On an expedition to film inukshuks in the Artic, I spent a couple of weeks in a chartered open boat, camping on the shore and living off the land with an Inuit crew and a couple of hardened production types, André and Nick. (Yes, I know the proper inuktitut language plural of inukshuk is inukshuit, but hey, we’re two thousand miles further south now and anyway, the documentary won awards.) I recall we had duck, barbecued on an open fire and eaten almost raw, fish galore and one day an absolute plethora of huge scallops.

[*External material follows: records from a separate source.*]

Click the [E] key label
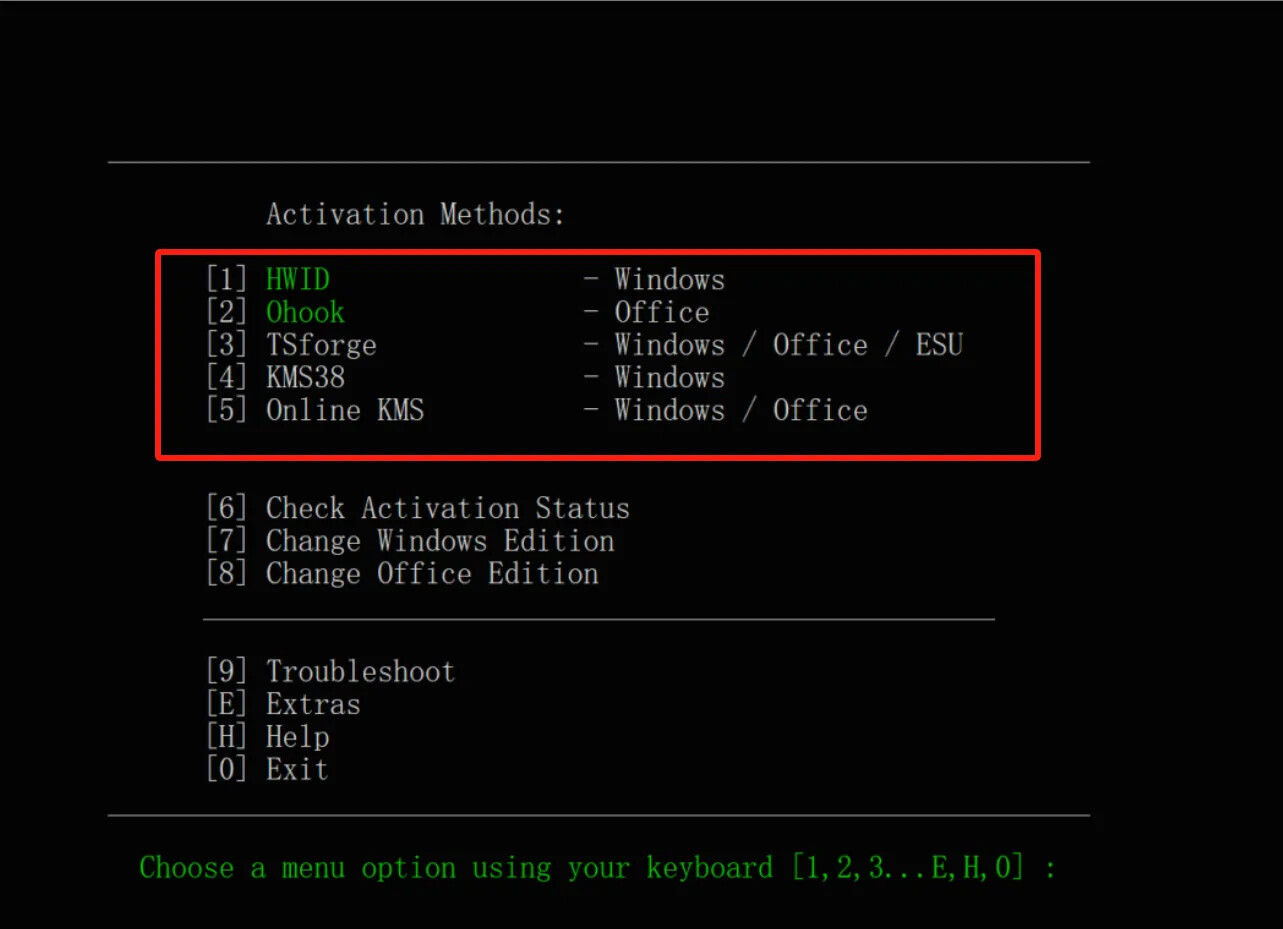 226,704
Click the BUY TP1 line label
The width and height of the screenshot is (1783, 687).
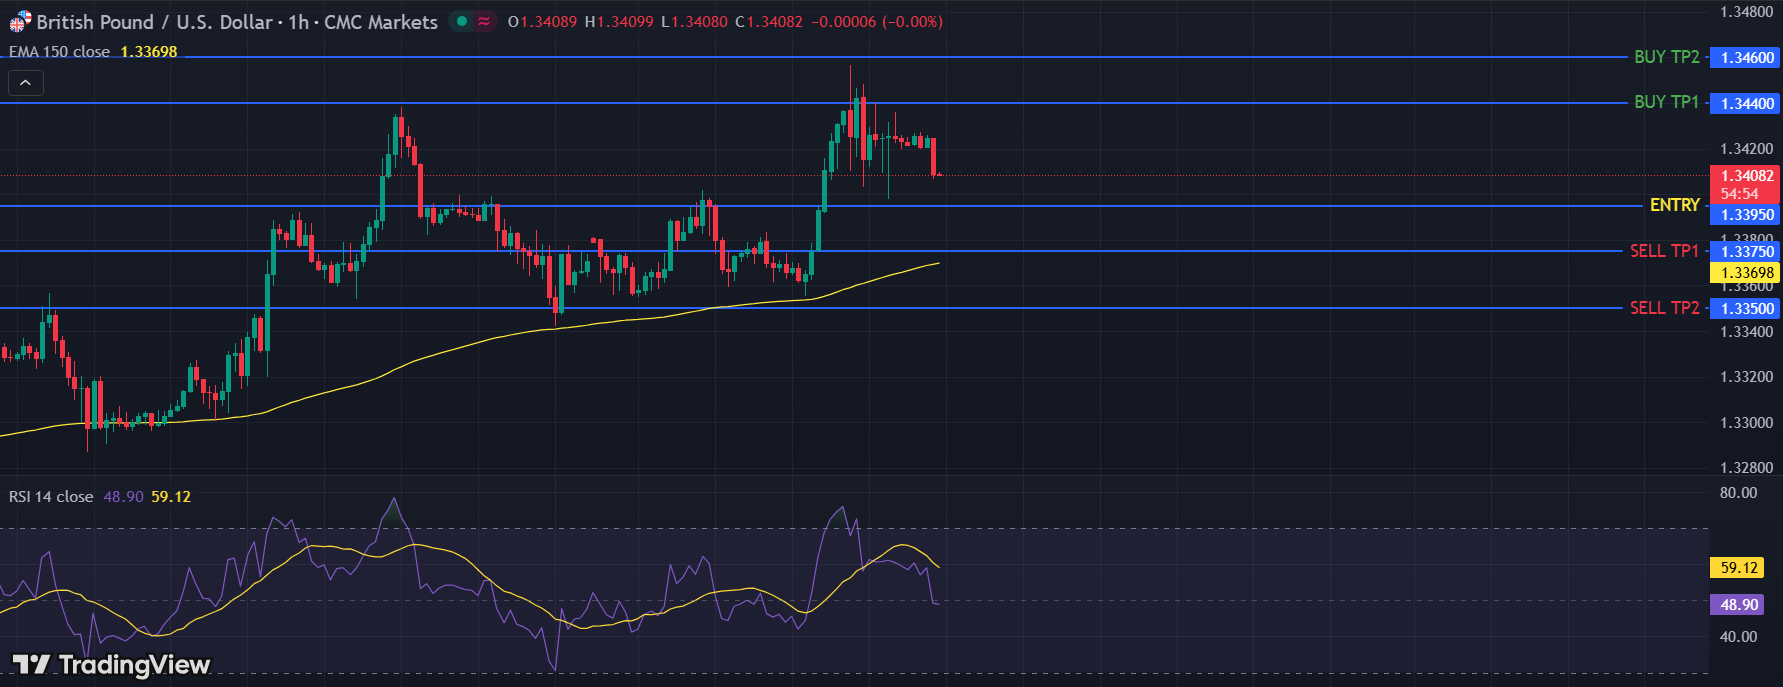tap(1666, 102)
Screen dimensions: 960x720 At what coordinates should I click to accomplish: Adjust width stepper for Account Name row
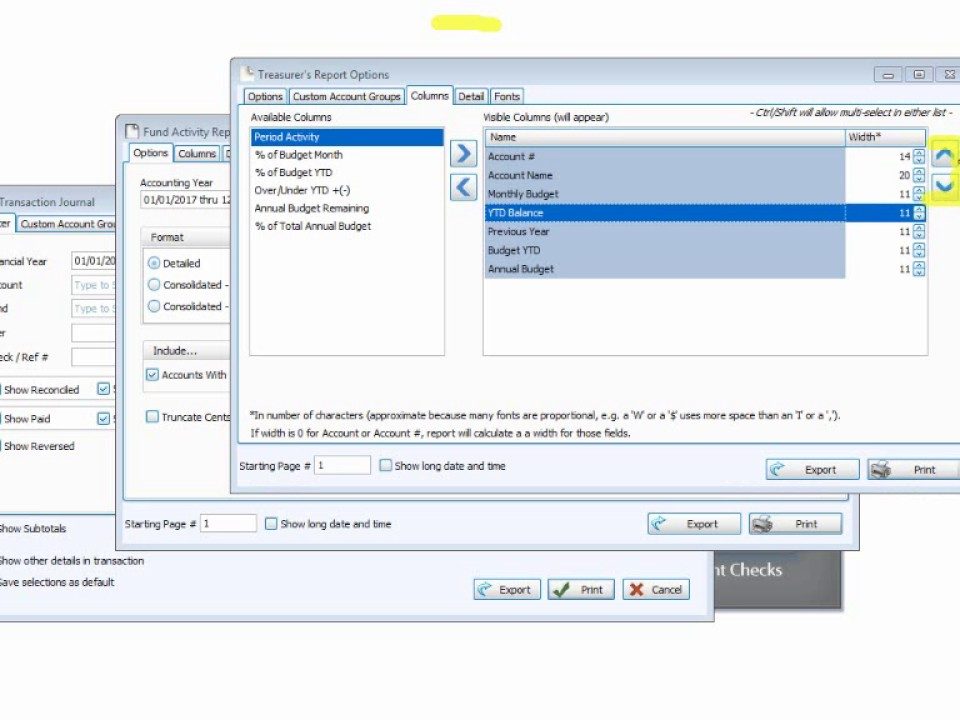[x=919, y=175]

Stranded in a cove by a nasty rain squall which threatened to swamp our overloaded boat, our captain, who happened to be the mayor of the local village, radioed his cousin who was nearby in a much larger fishing boat. We unloaded all the shooting gear and the spare cans of fuel which were weighing us down and we southerners opted to ride back to base in the warm comfort of a boat with a cabin, while our hardy crew toughed it out in our wake.
Turns out the cousin had been out with an expert on loan from the Newfoundland fisheries, doing tests to establish the viability of a local scallop harvest. I never learned the result of the experiment, but they had ended the day with literally buckets of juicy scallops. Back at the village’s meagre motel, where we slept in dormitories with complete strangers, the kitchen was closed. The only staff member on duty kindly opened it up for us. I found some cooking oil and the Newfie and I fried heaping platters for everyone. Less than four hours from sea to pan, they were mouth wateringly tender and tasty beyond belief.
Starters can come in many sizes and shapes, but for sheer luxury and excellence, its hard to beat a single large fresh pan fried scallop, garnished with a small spoonful of fresh salmon caviar and a sprig of parsley. Other appropriate garnishes would be fresh dill, a dollop of tartare sauce, or a swirl of truffle aioli on the plate. If one looks ungenerous, then give them two smaller ones. Your choice. Or give them one tiny one and call it an amuse bouche. Honestly, this dish can easily be prepared in the few minutes between calling your guests to the table and doing serious kitchen work on the mains.
PAN FRIED SCALLOPS
- 1 or 2 scallops per person
- Olive oil
- 1 tsp salmon roe caviar per person
Preparation and cooking
- Heat equal quantities of oil and butter (the oil will keep the butter from burning) in a frying pan until they are smoking hot.
- Wash and dry the fresh scallops, then place them with tongs into the hot fats.
- After no more than 3 mins, turn them over and cook for another 3 mins, until both sides are browned.
- Lift them out with the tongs and drain them on a thick paper towel.
- Serve on a small plate, with the salmon roe caviar and parsley for garnish and serve at once.